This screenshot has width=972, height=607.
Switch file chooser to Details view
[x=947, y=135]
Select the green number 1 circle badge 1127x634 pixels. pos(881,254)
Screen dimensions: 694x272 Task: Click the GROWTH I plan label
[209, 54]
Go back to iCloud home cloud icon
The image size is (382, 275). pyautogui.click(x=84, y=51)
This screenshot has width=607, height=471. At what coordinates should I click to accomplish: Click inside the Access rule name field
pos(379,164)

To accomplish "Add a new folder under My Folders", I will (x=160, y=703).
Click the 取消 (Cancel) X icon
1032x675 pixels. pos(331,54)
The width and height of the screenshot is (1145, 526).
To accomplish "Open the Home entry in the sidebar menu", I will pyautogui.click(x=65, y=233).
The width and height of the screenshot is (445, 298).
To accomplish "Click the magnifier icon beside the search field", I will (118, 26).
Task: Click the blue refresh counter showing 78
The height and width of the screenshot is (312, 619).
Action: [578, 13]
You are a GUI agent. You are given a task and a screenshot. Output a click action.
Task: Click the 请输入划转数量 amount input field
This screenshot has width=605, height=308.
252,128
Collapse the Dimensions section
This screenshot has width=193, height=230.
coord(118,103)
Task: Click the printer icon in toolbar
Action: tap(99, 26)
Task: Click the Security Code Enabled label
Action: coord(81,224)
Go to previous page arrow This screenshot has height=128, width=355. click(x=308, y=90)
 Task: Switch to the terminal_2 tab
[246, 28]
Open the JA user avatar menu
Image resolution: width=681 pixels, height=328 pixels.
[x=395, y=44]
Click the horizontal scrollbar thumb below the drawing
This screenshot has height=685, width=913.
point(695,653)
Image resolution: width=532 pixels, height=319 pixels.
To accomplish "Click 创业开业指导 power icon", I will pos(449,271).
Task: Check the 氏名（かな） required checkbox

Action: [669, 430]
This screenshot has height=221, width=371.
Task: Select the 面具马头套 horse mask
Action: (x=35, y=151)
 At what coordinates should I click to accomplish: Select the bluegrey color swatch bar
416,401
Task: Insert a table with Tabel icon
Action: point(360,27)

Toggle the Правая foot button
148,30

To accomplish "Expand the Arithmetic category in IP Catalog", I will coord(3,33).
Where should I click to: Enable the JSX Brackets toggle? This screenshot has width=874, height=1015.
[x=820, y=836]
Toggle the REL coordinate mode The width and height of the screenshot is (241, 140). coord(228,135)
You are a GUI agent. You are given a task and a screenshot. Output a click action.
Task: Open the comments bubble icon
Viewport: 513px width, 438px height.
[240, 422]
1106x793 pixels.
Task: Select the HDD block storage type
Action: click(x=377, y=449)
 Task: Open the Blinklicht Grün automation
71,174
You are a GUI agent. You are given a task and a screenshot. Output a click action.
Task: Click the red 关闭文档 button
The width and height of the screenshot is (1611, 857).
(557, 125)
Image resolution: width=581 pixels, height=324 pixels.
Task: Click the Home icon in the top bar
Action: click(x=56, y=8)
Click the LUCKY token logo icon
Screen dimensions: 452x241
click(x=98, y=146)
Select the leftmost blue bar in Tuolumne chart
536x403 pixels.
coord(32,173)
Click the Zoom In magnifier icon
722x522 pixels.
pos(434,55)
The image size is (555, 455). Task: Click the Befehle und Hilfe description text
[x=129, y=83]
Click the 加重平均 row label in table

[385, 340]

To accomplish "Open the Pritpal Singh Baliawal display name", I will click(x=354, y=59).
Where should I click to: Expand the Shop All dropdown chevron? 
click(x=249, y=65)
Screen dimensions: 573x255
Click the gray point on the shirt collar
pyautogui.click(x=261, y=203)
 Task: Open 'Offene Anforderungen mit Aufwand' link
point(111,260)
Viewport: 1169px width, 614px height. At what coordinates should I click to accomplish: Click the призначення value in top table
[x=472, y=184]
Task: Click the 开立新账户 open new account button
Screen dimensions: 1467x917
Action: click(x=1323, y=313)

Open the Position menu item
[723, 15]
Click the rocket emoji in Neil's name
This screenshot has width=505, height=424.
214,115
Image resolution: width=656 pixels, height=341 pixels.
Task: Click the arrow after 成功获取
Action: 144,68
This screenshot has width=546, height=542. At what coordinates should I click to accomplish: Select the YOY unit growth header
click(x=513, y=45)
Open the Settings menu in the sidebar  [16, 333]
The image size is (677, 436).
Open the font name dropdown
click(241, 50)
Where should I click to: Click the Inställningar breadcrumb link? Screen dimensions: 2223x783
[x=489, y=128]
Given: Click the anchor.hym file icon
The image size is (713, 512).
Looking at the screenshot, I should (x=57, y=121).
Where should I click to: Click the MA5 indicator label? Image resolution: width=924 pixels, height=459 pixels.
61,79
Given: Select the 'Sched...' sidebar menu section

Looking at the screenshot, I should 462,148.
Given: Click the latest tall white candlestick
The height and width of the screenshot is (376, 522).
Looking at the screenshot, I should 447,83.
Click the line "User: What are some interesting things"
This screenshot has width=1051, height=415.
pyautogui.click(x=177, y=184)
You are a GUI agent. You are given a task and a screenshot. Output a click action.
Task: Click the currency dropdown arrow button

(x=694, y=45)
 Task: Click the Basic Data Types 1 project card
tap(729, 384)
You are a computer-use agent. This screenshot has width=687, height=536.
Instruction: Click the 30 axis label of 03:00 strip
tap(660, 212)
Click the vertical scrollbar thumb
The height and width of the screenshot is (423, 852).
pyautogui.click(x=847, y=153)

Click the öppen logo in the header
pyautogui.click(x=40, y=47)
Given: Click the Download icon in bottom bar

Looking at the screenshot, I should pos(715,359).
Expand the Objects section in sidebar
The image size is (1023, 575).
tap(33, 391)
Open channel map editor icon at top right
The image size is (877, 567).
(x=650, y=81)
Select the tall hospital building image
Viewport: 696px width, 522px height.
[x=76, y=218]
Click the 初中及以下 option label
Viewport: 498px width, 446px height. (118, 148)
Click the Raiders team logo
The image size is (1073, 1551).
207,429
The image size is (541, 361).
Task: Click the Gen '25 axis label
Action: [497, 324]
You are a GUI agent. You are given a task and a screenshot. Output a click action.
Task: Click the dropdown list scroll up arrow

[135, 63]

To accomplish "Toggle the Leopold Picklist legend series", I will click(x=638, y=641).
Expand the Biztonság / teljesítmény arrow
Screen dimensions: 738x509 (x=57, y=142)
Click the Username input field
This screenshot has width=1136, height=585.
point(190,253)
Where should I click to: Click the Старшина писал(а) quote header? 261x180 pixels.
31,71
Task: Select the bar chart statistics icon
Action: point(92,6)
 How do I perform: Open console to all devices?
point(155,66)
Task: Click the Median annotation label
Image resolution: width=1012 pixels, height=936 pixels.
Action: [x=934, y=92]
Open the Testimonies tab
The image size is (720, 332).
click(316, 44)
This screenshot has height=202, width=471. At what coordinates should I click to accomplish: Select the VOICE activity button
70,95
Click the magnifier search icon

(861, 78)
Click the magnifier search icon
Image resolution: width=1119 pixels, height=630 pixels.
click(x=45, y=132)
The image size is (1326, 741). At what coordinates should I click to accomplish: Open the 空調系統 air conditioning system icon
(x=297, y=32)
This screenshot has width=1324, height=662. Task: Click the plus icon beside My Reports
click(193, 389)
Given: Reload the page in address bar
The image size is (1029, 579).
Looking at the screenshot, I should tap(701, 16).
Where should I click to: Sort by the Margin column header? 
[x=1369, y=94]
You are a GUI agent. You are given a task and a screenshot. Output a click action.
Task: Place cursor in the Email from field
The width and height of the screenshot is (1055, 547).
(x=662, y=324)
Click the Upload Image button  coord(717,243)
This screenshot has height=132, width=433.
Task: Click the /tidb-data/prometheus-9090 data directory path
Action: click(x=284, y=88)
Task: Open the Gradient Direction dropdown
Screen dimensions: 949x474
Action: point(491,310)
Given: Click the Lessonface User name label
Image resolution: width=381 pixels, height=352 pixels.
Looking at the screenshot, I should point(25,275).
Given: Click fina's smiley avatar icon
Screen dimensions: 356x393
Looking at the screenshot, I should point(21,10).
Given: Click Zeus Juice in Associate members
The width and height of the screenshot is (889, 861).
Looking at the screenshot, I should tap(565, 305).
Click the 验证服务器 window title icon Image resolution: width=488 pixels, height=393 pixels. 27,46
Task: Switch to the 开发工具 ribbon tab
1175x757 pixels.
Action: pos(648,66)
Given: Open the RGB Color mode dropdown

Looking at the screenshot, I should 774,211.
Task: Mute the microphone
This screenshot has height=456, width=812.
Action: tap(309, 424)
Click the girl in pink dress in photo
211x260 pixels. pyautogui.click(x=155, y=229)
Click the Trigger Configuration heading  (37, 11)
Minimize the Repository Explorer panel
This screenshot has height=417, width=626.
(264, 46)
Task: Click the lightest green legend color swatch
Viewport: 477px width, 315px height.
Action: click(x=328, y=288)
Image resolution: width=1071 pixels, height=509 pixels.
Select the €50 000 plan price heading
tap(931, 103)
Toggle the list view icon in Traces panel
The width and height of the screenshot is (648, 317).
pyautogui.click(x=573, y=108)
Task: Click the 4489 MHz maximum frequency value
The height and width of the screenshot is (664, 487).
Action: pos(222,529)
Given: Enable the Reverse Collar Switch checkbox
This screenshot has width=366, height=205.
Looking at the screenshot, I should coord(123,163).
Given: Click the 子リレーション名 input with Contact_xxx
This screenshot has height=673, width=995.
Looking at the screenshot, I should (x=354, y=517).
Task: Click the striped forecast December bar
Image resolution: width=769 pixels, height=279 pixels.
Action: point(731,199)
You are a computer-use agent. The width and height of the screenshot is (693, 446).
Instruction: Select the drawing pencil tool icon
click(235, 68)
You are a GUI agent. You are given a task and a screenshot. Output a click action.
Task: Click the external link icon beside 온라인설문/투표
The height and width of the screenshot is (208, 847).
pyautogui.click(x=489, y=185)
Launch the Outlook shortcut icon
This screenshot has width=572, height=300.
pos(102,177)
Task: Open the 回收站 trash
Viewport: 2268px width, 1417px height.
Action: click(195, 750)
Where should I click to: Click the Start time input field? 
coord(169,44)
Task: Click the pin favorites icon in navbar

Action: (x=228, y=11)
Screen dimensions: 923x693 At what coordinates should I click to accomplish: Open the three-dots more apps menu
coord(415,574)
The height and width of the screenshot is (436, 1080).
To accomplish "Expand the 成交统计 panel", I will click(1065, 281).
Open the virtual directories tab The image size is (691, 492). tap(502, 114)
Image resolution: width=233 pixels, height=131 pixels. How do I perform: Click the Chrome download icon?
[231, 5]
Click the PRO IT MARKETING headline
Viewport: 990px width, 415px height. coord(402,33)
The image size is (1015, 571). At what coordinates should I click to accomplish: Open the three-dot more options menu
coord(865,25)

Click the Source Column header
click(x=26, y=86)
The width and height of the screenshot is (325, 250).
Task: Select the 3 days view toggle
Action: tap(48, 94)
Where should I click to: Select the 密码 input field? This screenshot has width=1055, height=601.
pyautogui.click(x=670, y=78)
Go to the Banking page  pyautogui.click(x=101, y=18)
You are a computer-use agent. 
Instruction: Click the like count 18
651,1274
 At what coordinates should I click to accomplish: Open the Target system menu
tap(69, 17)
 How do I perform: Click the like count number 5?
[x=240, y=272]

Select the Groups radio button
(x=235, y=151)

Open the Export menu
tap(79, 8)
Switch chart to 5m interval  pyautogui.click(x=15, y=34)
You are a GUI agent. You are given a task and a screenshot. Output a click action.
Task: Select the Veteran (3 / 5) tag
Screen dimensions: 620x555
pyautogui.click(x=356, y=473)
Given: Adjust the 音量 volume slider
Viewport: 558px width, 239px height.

========================

__PROBLEM TO SOLVE__. Look for "page" in each line of the material, then copy the lines where it is found.

__OUTPUT__.
Go to previous page arrow This screenshot has height=128, width=355. click(x=308, y=90)
Given: Reload the page in address bar
Go to the Banking page  pyautogui.click(x=101, y=18)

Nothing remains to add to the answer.